Input records ->

=== Section Start ===

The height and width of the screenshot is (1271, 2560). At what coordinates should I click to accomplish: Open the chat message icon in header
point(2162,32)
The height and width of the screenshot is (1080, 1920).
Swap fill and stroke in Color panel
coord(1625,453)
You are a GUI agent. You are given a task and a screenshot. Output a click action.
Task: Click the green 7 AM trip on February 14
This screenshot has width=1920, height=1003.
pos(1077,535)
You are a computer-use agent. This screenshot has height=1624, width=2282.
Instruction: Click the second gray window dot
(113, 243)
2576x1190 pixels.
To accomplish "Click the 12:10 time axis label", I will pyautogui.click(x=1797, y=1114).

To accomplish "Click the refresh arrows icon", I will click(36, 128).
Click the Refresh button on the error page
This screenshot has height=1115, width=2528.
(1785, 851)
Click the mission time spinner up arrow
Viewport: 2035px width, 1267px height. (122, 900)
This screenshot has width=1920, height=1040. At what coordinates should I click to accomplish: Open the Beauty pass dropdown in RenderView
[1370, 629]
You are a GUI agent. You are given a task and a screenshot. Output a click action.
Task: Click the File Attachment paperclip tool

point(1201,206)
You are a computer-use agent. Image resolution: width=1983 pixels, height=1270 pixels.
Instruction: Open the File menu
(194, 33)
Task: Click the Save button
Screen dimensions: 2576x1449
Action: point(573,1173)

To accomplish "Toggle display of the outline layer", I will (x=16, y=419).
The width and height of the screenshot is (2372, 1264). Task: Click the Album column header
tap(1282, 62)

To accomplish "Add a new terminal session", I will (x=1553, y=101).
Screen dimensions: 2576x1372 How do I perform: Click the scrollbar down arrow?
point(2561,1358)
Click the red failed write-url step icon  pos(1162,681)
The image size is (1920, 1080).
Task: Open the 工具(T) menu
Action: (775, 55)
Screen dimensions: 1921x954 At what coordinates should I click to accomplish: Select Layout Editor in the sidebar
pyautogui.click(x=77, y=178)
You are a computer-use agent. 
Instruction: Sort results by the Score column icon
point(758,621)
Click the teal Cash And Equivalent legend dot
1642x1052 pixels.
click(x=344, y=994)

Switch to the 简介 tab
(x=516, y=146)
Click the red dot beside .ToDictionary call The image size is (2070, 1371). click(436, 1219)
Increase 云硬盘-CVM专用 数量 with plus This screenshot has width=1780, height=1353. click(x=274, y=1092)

=== Section End ===

What to produce -> Go through the data above and return every line exactly.

Solution to this exercise ->
The height and width of the screenshot is (1271, 2560). At what coordinates should I click to accomplish: Open the chat message icon in header
point(2162,32)
The height and width of the screenshot is (1080, 1920).
Swap fill and stroke in Color panel
coord(1625,453)
You are a GUI agent. You are given a task and a screenshot. Output a click action.
Task: Click the green 7 AM trip on February 14
This screenshot has width=1920, height=1003.
pos(1077,535)
You are a computer-use agent. This screenshot has height=1624, width=2282.
Instruction: Click the second gray window dot
(113, 243)
2576x1190 pixels.
To accomplish "Click the 12:10 time axis label", I will pyautogui.click(x=1797, y=1114).

To accomplish "Click the refresh arrows icon", I will click(36, 128).
Click the Refresh button on the error page
This screenshot has height=1115, width=2528.
(1785, 851)
Click the mission time spinner up arrow
Viewport: 2035px width, 1267px height. (122, 900)
This screenshot has width=1920, height=1040. At what coordinates should I click to accomplish: Open the Beauty pass dropdown in RenderView
[1370, 629]
You are a GUI agent. You are given a task and a screenshot. Output a click action.
Task: Click the File Attachment paperclip tool

point(1201,206)
You are a computer-use agent. Image resolution: width=1983 pixels, height=1270 pixels.
Instruction: Open the File menu
(194, 33)
Task: Click the Save button
Screen dimensions: 2576x1449
Action: point(573,1173)

To accomplish "Toggle display of the outline layer", I will (x=16, y=419).
The width and height of the screenshot is (2372, 1264). Task: Click the Album column header
tap(1282, 62)

To accomplish "Add a new terminal session", I will (x=1553, y=101).
Screen dimensions: 2576x1372 How do I perform: Click the scrollbar down arrow?
point(2561,1358)
Click the red failed write-url step icon  pos(1162,681)
The image size is (1920, 1080).
Task: Open the 工具(T) menu
Action: (775, 55)
Screen dimensions: 1921x954 At what coordinates should I click to accomplish: Select Layout Editor in the sidebar
pyautogui.click(x=77, y=178)
You are a computer-use agent. 
Instruction: Sort results by the Score column icon
point(758,621)
Click the teal Cash And Equivalent legend dot
1642x1052 pixels.
click(x=344, y=994)

Switch to the 简介 tab
(x=516, y=146)
Click the red dot beside .ToDictionary call The image size is (2070, 1371). click(436, 1219)
Increase 云硬盘-CVM专用 数量 with plus This screenshot has width=1780, height=1353. click(x=274, y=1092)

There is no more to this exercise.